A selfie of me standing on the opposite side of Steppig Rd, with the house in the background.

I took the truck out for some air, and ended up heading into Columbia, IL and onto Steppig Road, where Fragile Porcelain Mice rehearsed in the very early 1990s at the house of the late Bob Ault, a friend and mentor of mine.

Bob and I worked together for a while at P.A.S.S. (formerly "Police Alert Security Systems") in East St. Louis, where he showed me the ropes and trained me not only on how to pull wire, install motion and smoke detectors, etc., but he also gave me some real-life, tough love kinds of lessons in life that I probably hated him for at the time, but fully appreciate now as a man with 54 years of experience behind me.

FPM has a cassette demo recorded at this house that includes the first iteration of "Southside of Luck," along with probably the first real recording of "More Cop Shows" and some other long-forgotten gems like "Plant Wagon," "Welcome to Xenon" (named after a pinball machine in the basement next to us), "Meanbadaction," "Sky Houses," and "Scary Spiders."

Below is the current state of the basement room where we practiced. My drums sat in the lower, left-hand corner, Tim stood to my left, Scott in the middle (of course), and Dave to the right—over by the pinball machine. That extra framed-in room on the lower right wasn't there in those days, as I recall.

The basement where we practiced.

The song "Scary Spiders" was kind of a stream of consciousness, lyrically, that Scott wrote as we entertained a small crowd that consisted of the kids who lived in the house and their friends (who were there for a party or possibly a sleepover). The awkwardly-comical opening lyric, "Little girl sitting in a green trash can," was inspired by an actual little girl sat, sunken halfway into a (clean) waste basket, surrounded by her friends who were all transfixed on us—Tim, Scott, Dave, and me—making loud, goofy music in the basement where no doubt they were anxiously waiting to use for typical crazy kid activities once we wrapped up and moved our stuff out of the way.
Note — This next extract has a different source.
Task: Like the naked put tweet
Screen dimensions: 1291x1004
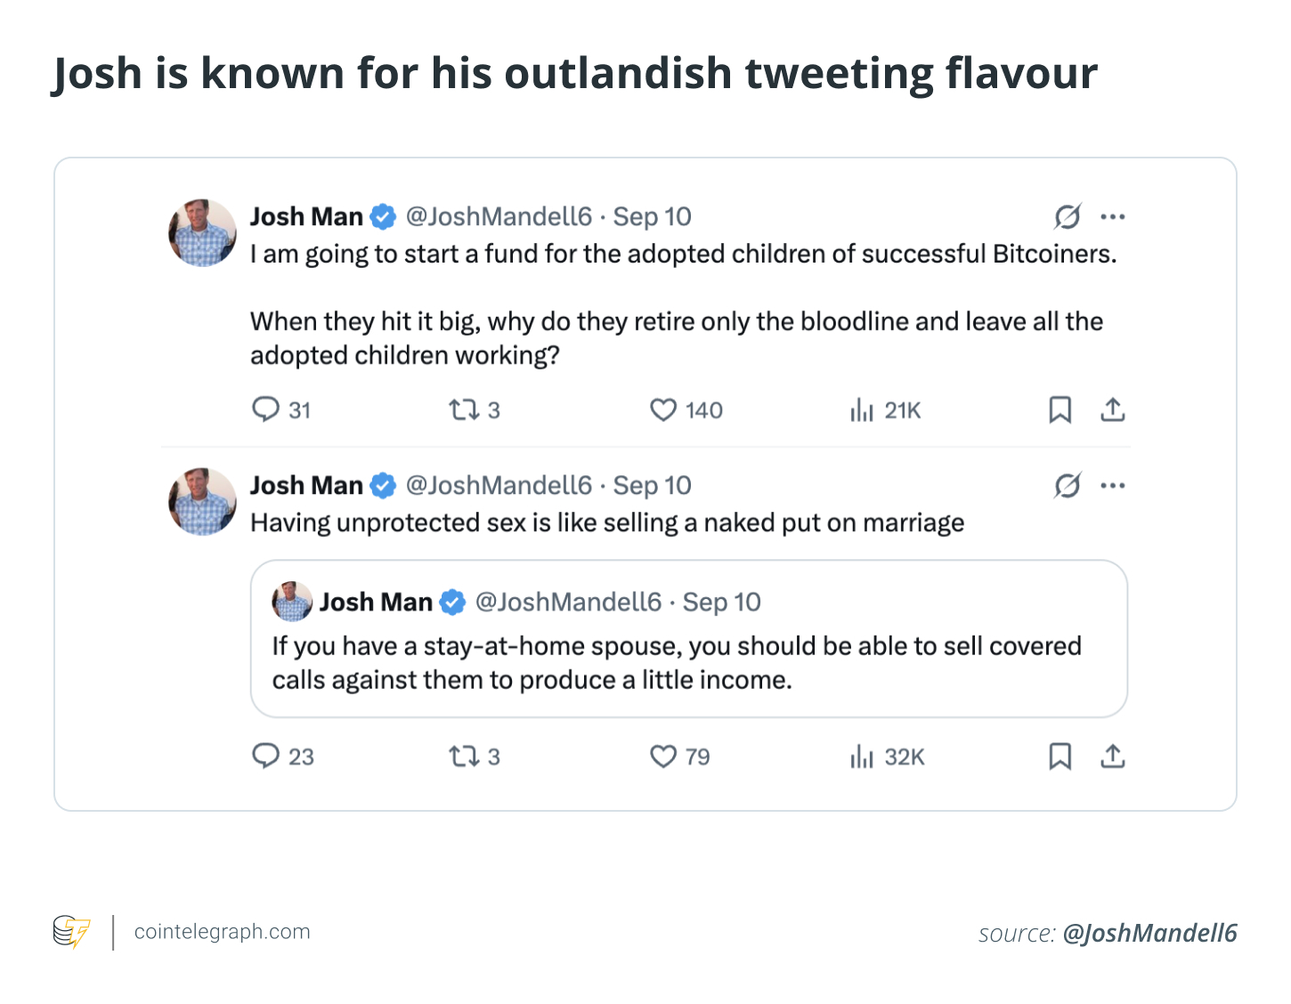Action: click(663, 756)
These days, the house once treasured by Bob and his family—truly his pride and joy, that spot out in the peaceful country where drivers greet each other with a familiar wave while passing each other on those back roads—sits quiet and gutted. A remnant of its former life. Like it's been beaten by flood waters and ravaged by vandals and wildlife.

I experienced the "country wave" today—something like thirty-five years later—and it made me smile and actually laugh out loud as a guy in a passing truck lifted a single finger from the steering wheel as we made eye contact and passed each other on the narrow road before the railroad crossing.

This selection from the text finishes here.